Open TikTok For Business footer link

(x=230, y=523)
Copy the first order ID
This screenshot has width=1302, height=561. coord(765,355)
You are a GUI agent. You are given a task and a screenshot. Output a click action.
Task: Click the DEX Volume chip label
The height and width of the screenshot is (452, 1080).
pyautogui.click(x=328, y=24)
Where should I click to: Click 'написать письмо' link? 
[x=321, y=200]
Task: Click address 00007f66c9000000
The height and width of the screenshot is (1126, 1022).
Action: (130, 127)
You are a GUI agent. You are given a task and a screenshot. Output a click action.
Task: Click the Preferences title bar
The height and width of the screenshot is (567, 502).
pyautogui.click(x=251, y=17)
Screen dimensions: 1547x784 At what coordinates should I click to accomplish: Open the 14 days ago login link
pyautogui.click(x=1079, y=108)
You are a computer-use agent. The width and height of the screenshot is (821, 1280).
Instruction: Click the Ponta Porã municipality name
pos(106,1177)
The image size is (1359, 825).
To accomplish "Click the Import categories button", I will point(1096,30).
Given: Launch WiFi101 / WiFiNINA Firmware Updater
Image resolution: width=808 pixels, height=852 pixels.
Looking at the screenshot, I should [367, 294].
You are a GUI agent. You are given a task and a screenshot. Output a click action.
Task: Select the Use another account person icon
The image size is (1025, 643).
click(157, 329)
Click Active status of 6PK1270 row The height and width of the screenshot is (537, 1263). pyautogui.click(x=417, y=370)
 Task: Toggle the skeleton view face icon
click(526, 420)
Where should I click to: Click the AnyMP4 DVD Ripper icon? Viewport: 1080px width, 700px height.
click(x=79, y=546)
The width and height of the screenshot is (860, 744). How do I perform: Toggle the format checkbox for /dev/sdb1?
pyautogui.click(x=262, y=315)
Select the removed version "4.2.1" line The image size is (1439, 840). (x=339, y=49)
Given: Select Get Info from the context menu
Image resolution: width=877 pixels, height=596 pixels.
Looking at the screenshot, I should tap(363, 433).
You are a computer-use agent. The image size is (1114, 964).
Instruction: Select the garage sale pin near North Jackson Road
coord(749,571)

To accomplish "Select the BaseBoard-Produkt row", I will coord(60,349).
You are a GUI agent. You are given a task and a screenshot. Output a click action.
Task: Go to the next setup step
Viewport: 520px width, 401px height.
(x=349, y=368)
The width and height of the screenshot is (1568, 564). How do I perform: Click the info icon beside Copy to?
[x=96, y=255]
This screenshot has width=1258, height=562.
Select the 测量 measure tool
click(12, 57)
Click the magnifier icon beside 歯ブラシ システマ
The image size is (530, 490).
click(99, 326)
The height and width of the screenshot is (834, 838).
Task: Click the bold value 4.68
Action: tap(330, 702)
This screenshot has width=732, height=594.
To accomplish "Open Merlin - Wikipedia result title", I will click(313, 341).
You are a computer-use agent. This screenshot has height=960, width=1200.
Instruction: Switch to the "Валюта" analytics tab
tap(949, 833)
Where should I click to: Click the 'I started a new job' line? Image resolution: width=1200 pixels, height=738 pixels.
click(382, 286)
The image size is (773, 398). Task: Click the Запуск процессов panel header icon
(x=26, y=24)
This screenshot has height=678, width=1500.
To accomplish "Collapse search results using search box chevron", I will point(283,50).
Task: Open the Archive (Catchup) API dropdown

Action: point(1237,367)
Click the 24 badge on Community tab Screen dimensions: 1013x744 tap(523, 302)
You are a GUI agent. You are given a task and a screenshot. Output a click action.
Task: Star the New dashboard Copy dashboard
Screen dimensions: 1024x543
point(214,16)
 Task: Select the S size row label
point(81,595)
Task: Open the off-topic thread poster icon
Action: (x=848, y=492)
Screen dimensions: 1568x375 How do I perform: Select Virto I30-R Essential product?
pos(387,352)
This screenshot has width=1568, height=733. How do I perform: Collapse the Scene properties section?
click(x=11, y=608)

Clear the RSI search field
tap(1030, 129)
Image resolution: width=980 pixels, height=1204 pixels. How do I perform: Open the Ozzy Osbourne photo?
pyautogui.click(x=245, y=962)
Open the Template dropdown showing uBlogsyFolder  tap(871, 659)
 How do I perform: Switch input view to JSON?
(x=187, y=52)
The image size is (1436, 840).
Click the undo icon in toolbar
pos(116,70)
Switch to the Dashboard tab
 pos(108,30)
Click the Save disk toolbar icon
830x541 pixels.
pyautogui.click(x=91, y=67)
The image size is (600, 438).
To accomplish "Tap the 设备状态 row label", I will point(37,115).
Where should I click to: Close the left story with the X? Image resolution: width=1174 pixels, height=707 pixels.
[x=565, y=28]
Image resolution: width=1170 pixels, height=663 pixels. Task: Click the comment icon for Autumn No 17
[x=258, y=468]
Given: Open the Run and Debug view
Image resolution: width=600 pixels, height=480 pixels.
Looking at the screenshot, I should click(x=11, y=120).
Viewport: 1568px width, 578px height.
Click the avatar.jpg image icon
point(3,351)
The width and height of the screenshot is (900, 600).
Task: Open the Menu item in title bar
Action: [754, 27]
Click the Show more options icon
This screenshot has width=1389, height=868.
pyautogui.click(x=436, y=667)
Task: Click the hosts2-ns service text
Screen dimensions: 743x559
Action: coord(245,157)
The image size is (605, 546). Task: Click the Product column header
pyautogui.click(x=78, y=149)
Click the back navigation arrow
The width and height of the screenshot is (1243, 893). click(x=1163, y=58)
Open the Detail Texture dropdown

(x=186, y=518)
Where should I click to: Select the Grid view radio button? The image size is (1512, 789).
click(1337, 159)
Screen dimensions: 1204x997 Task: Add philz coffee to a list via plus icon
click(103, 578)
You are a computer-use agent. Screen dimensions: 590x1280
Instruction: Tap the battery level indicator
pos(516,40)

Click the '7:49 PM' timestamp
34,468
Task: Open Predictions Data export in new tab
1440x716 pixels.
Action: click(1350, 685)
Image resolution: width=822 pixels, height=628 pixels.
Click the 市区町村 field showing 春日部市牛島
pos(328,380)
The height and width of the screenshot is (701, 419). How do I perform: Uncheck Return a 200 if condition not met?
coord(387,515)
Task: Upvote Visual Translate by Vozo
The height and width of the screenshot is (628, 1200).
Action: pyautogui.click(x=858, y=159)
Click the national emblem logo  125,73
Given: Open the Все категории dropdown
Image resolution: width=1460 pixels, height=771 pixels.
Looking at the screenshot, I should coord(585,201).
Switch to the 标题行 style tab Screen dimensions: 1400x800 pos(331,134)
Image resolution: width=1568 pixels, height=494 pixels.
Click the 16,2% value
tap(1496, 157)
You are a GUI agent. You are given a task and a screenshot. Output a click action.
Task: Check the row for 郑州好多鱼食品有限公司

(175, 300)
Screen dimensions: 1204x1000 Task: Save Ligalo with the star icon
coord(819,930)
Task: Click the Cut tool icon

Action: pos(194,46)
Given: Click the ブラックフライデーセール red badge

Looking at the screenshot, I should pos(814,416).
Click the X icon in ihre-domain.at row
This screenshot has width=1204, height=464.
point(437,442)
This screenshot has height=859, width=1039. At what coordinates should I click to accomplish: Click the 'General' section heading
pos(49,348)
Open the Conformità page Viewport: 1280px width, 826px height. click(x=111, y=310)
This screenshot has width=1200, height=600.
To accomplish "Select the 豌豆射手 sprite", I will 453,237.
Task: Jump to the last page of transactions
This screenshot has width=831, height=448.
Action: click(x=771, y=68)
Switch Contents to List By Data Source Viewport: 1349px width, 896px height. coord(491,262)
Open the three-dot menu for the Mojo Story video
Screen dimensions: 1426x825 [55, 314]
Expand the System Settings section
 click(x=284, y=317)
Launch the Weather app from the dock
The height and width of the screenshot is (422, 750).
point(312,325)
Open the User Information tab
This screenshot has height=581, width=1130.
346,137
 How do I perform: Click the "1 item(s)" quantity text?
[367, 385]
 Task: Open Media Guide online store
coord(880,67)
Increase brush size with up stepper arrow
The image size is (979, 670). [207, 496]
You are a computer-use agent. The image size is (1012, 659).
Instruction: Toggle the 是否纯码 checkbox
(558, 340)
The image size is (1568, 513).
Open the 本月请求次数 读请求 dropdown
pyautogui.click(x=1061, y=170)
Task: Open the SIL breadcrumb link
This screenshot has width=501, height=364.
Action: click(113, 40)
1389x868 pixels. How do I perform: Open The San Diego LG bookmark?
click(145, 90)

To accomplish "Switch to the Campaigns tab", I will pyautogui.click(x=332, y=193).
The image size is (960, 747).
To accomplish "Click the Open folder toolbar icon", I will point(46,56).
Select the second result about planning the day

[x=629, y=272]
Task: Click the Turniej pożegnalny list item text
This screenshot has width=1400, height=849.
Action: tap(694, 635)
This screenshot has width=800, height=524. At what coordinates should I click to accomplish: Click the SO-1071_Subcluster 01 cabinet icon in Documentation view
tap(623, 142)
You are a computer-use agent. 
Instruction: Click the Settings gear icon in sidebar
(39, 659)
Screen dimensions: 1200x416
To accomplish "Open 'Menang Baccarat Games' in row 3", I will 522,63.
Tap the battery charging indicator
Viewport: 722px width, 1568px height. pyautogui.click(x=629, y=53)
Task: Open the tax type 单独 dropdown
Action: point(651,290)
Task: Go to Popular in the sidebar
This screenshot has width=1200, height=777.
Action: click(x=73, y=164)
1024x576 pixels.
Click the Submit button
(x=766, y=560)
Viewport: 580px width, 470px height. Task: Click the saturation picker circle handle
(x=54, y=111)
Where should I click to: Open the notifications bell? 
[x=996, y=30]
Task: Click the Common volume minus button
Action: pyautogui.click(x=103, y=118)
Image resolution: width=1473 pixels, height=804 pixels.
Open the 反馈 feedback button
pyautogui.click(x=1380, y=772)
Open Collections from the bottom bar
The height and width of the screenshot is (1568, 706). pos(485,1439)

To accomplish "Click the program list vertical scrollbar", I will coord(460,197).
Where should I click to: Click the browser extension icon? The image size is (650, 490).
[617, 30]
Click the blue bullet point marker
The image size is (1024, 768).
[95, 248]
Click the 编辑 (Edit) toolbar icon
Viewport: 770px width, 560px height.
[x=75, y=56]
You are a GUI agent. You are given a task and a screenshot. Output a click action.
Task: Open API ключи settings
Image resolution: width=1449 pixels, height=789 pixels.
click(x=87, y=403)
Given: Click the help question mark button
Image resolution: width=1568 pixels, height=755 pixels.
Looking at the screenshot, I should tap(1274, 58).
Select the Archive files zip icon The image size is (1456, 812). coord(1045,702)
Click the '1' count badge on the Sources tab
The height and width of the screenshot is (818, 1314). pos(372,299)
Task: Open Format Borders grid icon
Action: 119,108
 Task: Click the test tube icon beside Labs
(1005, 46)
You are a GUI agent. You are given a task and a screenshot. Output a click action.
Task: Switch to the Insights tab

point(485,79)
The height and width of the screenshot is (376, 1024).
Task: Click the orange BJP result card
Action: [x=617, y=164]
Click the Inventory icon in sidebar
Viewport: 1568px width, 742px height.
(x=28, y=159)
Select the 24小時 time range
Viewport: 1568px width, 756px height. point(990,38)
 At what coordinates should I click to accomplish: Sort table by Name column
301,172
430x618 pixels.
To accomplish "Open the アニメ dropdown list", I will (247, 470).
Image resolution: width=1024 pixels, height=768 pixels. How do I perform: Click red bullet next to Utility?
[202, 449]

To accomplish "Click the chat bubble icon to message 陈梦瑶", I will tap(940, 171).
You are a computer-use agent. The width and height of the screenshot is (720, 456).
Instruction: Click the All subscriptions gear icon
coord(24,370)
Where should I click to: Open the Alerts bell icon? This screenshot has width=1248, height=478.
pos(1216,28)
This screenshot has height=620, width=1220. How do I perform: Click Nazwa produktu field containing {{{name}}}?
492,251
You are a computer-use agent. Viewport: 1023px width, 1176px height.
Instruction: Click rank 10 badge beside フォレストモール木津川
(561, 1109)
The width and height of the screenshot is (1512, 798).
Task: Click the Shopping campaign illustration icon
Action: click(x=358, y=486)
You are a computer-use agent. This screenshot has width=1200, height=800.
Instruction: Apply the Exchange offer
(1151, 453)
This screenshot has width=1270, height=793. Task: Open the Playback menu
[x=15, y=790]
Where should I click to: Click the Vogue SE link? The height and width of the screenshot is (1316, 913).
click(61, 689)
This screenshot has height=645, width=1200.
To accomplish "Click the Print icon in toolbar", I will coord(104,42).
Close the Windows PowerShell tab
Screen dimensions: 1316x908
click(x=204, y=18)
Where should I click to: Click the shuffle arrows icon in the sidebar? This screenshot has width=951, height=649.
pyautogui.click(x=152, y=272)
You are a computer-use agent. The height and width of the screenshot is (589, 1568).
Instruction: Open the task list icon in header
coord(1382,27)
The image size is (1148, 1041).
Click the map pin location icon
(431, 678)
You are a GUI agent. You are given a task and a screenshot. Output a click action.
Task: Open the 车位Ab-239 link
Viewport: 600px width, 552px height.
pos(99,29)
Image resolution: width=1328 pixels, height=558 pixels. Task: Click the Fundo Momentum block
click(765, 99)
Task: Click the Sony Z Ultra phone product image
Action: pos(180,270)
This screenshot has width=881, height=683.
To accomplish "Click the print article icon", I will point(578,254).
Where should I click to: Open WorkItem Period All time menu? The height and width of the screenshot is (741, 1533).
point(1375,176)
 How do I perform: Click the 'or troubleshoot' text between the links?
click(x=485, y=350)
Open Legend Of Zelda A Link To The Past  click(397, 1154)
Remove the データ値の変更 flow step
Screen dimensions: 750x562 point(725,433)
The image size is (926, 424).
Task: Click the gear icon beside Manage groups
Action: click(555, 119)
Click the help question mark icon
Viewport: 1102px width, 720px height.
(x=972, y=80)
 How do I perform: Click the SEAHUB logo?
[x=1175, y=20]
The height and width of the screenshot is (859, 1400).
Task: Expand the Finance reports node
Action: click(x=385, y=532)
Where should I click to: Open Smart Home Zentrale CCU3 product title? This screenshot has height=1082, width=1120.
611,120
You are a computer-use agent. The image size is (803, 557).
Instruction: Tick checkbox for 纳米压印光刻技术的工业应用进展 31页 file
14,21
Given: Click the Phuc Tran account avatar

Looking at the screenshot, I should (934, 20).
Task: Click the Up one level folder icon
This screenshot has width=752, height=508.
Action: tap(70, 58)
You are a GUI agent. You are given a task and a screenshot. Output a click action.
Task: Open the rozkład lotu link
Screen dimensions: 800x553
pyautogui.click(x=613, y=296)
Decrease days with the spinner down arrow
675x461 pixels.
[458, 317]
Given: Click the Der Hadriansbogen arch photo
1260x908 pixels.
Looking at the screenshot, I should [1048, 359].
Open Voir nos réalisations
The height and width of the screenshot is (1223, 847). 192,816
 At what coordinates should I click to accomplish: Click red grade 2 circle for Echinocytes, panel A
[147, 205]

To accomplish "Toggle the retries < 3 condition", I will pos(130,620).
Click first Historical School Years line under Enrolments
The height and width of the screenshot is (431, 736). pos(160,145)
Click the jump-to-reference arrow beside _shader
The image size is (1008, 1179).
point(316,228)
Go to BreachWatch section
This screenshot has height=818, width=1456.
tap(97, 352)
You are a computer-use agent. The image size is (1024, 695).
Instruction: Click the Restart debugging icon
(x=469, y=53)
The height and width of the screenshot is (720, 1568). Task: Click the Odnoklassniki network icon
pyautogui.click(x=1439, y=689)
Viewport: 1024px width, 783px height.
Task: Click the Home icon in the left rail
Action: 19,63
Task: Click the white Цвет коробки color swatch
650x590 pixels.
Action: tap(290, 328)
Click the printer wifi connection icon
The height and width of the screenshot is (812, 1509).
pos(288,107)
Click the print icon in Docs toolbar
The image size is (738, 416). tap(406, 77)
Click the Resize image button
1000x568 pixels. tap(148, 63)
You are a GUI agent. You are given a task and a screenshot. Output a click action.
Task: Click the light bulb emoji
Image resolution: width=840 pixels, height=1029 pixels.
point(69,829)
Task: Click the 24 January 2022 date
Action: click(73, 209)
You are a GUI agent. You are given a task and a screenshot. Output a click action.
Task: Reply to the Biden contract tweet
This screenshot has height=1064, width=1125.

### Exercise prompt
Apply a filter for "help" to the entries and show each line that passes.

### Written response
Given: Click the help question mark button
Click the help question mark icon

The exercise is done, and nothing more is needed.